Para comprender el conformismo en retirada es preciso volver a la crisis de principio de siglo. Ese despojo colosal quizás explique la blanda y difusa aceptación de un gobierno que dice haber recuperado la política mientras deprecia los bienes y el espacio públicos, tolera y promueve a impresentables, acosa a los que no piensan igual. La aritmética del conformismo, permisiva frente a esas arbitrariedades, es ante todo una certeza material después del horror económico, que el kirchnerismo contribuyó decisivamente a superar. Hay mucha evidencia de fenómenos de este tipo en la historia contemporánea. Se trata de una verdad desafortunada y dolorosa que debe entenderse en Recoleta.

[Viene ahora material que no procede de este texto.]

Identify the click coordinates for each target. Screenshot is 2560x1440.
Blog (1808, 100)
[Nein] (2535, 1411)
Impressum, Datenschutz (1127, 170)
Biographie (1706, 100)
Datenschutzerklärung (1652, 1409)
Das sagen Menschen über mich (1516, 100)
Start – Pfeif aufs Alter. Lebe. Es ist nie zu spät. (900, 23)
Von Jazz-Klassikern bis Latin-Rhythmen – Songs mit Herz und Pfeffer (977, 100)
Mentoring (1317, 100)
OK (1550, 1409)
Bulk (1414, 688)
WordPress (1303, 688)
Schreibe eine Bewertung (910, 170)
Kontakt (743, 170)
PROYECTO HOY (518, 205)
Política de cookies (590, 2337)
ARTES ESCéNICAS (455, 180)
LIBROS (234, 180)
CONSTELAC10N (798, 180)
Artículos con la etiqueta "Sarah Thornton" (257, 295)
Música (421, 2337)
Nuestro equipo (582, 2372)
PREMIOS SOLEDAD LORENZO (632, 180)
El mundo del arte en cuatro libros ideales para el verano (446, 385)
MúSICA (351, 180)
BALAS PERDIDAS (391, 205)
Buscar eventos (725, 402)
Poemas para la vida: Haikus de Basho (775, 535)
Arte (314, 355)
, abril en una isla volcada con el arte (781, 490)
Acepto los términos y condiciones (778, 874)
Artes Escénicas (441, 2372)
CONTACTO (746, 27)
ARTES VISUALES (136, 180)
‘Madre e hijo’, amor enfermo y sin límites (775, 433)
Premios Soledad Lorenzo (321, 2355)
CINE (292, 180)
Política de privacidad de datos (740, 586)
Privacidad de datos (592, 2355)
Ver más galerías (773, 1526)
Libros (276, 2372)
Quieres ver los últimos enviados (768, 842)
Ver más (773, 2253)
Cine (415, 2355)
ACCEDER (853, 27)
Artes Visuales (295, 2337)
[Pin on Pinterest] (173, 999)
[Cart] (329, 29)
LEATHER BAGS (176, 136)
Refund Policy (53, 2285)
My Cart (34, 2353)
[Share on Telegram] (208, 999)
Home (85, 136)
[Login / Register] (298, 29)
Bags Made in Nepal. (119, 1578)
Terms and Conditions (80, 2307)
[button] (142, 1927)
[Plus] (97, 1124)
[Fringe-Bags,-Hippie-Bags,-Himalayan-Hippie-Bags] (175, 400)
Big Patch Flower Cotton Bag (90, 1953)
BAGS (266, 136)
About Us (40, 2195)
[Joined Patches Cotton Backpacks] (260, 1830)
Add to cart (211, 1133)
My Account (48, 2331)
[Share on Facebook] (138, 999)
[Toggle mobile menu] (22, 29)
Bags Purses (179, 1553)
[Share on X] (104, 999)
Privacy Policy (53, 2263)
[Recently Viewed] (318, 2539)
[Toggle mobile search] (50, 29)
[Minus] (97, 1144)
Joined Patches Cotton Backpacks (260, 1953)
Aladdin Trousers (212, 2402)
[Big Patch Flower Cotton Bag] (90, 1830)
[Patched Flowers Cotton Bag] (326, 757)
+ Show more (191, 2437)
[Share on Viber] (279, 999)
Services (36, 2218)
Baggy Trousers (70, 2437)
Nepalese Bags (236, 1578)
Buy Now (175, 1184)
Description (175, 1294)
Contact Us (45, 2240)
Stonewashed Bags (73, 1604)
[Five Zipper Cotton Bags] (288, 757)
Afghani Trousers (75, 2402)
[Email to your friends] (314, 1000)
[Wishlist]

¿Es posible extraer de entre los fragmentos en que estalló la sociedad argentina "un proyecto sugestivo de vida en común", para usar la expresión de Ortega? ¿Puede el conformismo convertirse en consenso?
Difícil saberlo. Un gobierno que deje de dividir a la sociedad, una oposición fuerte, un bienestar económico mesurado y estable podrían ayudar. Son incógnitas de otra aritmética posible, la de un país normal y consistente, al que nunca debemos renunciar.